Les étudiants viennent nous consulter parce que ça ne va pas.

« Ca ne va pas », « je ne peux plus continuer ainsi », ou « il y a quelque chose, je ne sais pas ce que c’est ».

Parfois cela peut se limiter à ça, ces simples constatations, avec une grande difficulté à penser, à nommer ce dont il s’agit.

Certains, même, constatent que tout va très bien dans leur vie, ils réussissent dans tous les domaines, études, vie amicale et amoureuse, sauf que c’est comme mécanique, ils ne s’y reconnaissent pas et ont envie de se jeter par la fenêtre.

D’autres nous parlent de leurs difficultés à étudier, alors qu’ils sont à l’université pour ça. Certains mettent en avant la difficulté à faire face à la pression de leurs parents, ou au contraire celle de vivre sans eux, ou qu’ils n’arrivent pas à se relever d’un échec amoureux ou amical, ou d’une simple tentative de relation sociale, c’est la relation aux autres qui tourne mal.

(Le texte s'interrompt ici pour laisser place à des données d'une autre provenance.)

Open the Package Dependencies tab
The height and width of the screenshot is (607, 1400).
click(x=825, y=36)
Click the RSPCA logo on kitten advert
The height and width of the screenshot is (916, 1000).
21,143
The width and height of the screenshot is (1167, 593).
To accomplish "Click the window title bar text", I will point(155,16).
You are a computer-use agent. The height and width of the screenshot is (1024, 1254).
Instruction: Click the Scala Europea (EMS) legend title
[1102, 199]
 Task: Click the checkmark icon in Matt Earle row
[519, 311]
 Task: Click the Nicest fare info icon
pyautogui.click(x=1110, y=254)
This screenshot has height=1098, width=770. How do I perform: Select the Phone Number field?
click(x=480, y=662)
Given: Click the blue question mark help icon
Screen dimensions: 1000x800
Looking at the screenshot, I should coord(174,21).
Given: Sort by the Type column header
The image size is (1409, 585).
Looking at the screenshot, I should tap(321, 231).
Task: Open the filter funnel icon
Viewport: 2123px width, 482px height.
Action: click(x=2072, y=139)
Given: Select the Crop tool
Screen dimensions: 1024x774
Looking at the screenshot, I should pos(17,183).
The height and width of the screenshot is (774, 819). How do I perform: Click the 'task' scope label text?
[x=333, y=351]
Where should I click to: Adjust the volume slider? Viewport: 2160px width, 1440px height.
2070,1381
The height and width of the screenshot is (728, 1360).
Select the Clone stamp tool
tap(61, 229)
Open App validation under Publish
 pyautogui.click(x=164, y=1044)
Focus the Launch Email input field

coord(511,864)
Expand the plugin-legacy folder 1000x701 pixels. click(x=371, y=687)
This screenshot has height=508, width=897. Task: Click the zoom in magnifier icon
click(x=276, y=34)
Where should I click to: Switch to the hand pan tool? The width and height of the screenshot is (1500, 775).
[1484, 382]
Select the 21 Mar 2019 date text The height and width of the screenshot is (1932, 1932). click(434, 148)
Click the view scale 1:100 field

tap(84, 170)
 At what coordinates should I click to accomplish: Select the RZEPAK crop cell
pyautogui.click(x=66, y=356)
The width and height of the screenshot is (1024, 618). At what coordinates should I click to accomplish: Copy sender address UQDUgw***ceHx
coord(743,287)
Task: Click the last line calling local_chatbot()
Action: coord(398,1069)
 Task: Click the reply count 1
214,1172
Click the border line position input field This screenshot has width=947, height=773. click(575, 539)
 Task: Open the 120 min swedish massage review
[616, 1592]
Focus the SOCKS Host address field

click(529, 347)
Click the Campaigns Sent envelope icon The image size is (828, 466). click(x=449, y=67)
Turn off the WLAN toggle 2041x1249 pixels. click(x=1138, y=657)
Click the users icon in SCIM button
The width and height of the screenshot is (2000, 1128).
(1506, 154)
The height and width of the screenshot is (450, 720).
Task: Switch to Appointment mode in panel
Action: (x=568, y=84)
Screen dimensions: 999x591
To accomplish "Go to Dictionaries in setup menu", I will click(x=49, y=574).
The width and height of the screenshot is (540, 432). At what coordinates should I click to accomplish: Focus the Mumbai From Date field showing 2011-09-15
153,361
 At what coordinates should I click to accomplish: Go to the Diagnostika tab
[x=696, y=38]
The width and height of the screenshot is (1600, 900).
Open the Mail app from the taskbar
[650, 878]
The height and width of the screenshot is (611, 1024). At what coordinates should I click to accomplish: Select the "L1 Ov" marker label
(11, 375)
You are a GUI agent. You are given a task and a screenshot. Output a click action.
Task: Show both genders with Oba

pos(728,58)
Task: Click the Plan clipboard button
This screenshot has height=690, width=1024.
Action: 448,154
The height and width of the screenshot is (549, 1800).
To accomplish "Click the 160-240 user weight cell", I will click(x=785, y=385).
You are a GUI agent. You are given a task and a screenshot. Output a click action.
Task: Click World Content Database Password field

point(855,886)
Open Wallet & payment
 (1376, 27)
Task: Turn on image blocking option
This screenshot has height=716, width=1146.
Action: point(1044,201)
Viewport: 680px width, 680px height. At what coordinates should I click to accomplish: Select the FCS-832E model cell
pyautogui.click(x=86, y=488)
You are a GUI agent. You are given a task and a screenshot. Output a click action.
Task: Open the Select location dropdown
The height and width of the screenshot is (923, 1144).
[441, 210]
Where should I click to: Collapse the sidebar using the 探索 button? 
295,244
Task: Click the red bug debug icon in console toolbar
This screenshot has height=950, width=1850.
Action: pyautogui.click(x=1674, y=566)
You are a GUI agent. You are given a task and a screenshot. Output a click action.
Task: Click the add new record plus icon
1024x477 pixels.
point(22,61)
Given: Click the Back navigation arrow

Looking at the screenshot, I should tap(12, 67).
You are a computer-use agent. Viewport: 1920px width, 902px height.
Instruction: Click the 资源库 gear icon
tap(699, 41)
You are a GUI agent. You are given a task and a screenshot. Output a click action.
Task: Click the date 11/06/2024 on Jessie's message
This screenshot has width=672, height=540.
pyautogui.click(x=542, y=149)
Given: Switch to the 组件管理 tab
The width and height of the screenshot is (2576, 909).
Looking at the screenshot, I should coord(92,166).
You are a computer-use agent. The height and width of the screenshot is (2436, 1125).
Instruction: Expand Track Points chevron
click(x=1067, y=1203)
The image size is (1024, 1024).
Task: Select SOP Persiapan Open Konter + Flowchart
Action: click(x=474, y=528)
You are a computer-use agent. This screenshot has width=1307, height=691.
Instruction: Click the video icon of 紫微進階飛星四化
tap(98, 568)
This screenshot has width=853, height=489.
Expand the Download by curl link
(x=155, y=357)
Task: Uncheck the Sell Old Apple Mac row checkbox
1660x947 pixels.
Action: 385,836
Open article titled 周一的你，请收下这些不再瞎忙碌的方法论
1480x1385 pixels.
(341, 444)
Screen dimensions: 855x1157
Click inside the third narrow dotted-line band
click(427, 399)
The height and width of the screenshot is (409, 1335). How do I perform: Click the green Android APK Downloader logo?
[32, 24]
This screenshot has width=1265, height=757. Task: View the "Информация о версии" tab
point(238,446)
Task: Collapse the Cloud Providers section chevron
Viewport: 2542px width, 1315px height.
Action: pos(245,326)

Ou bien ils parlent directement de diverses manifestations qui leur arrivent et qu’ils ne trouvent pas normales, c’est le symptôme personnel qui est mis en avant, avec ce qu’il comporte d’angoissant : quelque chose d’intime et incontrôlable à la fois, comme un gouffre qui se présente, et il devient difficile de simplement ne pas y penser comme ils le faisaient avant, de peur d’être anormaux. Certains symptômes viennent d’apparaître, mais souvent il s’agit de manifestations anciennes qui se sont accentuées.

Parfois c’est un ami ou un professionnel, enseignant, administratif, infirmière, assistante sociale ou médecin, qui leur a fait remarquer que cela concerne la dimension psychologique et qu’il y a des spécialistes pour ça.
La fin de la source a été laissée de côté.